Da der Löwe, wie eben gezeigt, auf so gut wie allen Prägungen vom 7. bis zum Beginn des 4. Jh. v. Chr. immer die Vorderseite einnimmt, wird klar, er beherrscht das Erscheinungsbild dieser frühen Münzen und ist somit in der Tat dominierend.


Der verdrängte Löwe


Mit Beginn des 4. Jh. v. Chr. veränderte sich die Ikonografie der antiken griechischen Münzprägung allerdings grundlegend. Der Löwe, der bis dahin die Münzvorderseiten geschmückt hatte, wanderte nun auf die Münzrückseiten, zumal die Vorderseiten von da an den Göttern vorbehalten waren. Mit anderen Worten, die Götter verdrängten den Löwen buchstäblich aus seiner angestammten dominierenden Position. So zeigt sich beispielsweise auf den Tetradrachmen von Kyzikos das klassische Porträt der Kore Persephone, der Tochter der Demeter, auf dem Avers, während der eindrucksvolle Löwenkopf den Revers ziert.

Ebenso erscheint Zeus Labraundos auf der Vorderseite eines Tetradrachmons des karischen Satrapen Hekatomnos und ein nach rechts stehender Löwe auf der Münzrückseite.

Auf den Tetradrachmen Milets ist es das spätklassische Porträt des Apollon, das den Avers schmückt und ein majestätisch nach links schreitender und sich dabei umblickender Löwe die Zierde des Revers.

Im lukanischen bzw. süditalischen Hyele erscheint der behelmte Kopf der Athena auf den Vorderseiten der silbernen Statere und ein nach rechts oder links stehender oder gehender Löwe auf den Rückseiten.

Und auch auf einem punischen Tetradrachmon aus Sizilien ist es eine Göttin – Artemis-Tanit oder Elissa-Dido? –, die die Vorderseite schmückt, während ein majestätisch nach links schreitender Löwe vor Dattelpalme im Hintergrund die Rückseite ziert.

++++++++

ZU BEARBEITEN =
**a)** Wessen Porträt zeigt der Avers der Tetradrachmen von Kyzikos laut dem Text über den Löwen auf antiken Münzen?
**b)** Übertrage den folgenden Satz aus dem Text über den Löwen auf antiken Münzen ins Englische: „Ebenso erscheint Zeus Labraundos auf der Vorderseite eines Tetradrachmons des karischen Satrapen Hekatomnos und ein nach rechts stehender Löwe auf der Münzrückseite.“
**c)** Führe den Text über den Löwen auf antiken Münzen im Anschluss an seinen letzten Satz weiter.

++++++++

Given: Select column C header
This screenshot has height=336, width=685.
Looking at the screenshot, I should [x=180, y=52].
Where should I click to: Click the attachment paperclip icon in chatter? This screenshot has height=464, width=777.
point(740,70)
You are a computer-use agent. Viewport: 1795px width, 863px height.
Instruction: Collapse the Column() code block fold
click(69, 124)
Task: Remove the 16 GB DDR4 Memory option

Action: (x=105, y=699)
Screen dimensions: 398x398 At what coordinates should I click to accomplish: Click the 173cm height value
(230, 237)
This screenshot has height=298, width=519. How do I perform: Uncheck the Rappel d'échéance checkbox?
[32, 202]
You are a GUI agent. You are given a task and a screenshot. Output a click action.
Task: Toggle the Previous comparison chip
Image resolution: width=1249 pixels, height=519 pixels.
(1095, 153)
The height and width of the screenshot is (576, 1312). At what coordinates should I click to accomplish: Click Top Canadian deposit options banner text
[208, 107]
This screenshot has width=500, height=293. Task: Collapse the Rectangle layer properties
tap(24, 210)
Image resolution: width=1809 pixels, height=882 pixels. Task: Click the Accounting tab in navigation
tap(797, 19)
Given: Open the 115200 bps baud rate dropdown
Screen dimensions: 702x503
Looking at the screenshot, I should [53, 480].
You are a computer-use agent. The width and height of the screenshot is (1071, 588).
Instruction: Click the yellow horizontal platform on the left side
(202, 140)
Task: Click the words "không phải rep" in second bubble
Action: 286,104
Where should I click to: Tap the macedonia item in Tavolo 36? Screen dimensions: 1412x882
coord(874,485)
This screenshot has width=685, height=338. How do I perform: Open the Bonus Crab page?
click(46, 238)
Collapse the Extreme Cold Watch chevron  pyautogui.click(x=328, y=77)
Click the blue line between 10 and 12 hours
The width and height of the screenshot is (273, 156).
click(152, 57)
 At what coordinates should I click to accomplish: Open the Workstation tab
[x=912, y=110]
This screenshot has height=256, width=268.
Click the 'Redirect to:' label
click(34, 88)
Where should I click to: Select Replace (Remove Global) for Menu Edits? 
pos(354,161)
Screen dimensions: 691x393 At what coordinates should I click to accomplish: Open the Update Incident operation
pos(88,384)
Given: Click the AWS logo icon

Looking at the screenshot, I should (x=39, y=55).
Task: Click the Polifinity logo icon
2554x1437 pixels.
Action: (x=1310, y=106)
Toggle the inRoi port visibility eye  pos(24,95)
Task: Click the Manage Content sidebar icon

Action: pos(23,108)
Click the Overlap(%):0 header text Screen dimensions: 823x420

++++++++

ERGEBNISSE =
**a)** Das klassische Porträt der Kore Persephone, der Tochter der Demeter.

**b)** Likewise, Zeus Labraundos appears on the obverse of a tetradrachm of the Carian satrap Hekatomnos, and a lion standing to the right on the reverse of the coin.

**c)**
Auf all diesen Prägungen wurde der Löwe aber nicht nur von seinem angestammten Vorderseitenplatz verdrängt, sondern auch sein Erscheinungsbild wurde geändert. Statt des Löwenkopfes oder der Löwenprotome zeigte sich ab dem 4. Jh. v. Chr. fast überall nur noch der ganzfigurige Löwe – nach rechts oder links stehend oder schreitend.


Der Beute schlagende Löwe


Mancherorts, wie zum Beispiel im süditalischen Hyele bzw. Velia, ging man zwischen 440/435 und 280 v. Chr. allerdings noch einen Schritt weiter und versetzte den Löwen in Aktion, d. h. zeigte ihn bei der Erbeutung eines Hirsches. Gekoppelt waren diese Rückseiten stets mit dem behelmten Kopf der Göttin Athena.

Interessanterweise übernahm man das Sujet des Beute schlagenden Löwen im 4. Jh. v. Chr. aber auch im kilikischen Tarsos und prägte Silberstatere, die auf ihrer Rückseite einen Löwen zeigen, der einen Hirsch oder einen Stier reißt.

Die Vorderseite schmückt der Stadtgott von Tarsos, der thronende Baal, auch Baaltars genannt.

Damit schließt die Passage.